The choir and the Master came in directly after Lucy had taken her seat. The Master looked across his wife and Mary, who sat between them, and nodded to Lucy.

'Very glad to see you, my dear,' he said in quite an audible voice.

It was a longer service than usual at St. Benedict's on Sunday mornings. The Master read the Litany, and he took a long time in reading it, and Lucy had plenty of opportunity of looking among the men for Pamela Gwatkin's brother.

He was a twin brother, she had learned from Annabel Crewe, who knew all about Pamela, and therefore he ought to be exactly like her. Tall and fair and thin-lipped, with clear, steady eyes—blue ought to be the colour, or gray, she was not sure which; but she could not mistake the profile. There could be no doubt about that clear-cut face, without an ounce of superfluous flesh upon it.

Lucy looked at the men eagerly one after the other; she looked at every man in the chapel. The Senior Tutor from his stall on the other side saw her looking down at the men. She didn't look at him, and he wondered at the change in her. Her eyes were not wont to rove over the faces of the men sitting below in that eager way; they might have all been sticks and stones for the notice Lucy had hitherto vouchsafed them.

Was this the outcome of a week at Newnham? Had she seen so much—so very, very much—of women in her new developments that she was thirsting for the sight of man?

Cousin Mary saw her looking down at the undergraduates in the seat below, too, and sighed. She remembered the time when she used to look across the benches. She had seen so many generations of undergraduates come and go in fifteen years. She may have looked more than once in all that time to see if among them there was that one face that was to be her beacon through life; she had ceased to look for it now.

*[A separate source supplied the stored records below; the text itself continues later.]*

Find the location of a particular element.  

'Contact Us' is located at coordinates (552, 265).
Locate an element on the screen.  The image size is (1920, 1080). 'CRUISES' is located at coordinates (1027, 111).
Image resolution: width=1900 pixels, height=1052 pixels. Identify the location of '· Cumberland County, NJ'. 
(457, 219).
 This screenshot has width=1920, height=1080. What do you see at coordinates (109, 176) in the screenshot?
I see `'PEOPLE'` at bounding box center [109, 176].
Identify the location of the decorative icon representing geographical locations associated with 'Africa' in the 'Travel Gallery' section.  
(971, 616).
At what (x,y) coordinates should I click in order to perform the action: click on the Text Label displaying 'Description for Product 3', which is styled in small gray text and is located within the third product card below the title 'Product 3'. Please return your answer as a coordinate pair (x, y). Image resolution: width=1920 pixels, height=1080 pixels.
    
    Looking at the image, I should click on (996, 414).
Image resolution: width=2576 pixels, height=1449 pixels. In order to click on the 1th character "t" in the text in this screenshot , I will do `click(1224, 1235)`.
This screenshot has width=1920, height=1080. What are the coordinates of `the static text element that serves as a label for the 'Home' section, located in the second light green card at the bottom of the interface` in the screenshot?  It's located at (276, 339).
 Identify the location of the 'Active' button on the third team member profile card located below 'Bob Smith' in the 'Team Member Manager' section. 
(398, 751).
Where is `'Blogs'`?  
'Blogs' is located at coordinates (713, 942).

Lucy had decided before she left the chapel that the man in the third row near the top was Pamela's brother. A tall man with a thin, fair, fresh-coloured face and firm lips—a capable face, a face quite worthy of the brother of Pamela Gwatkin.

Lucy watched the men file out of chapel, and the man in the last seat of the last row naturally came out last. She refused to go into the lodge with Mary. She let the old Master and his wife toddle off down the cloisters together, and she stood holding Mary back and begging her to wait 'just a minute.'

The man in the back seat came out at last and took off his cap to the Master's nieces as he passed.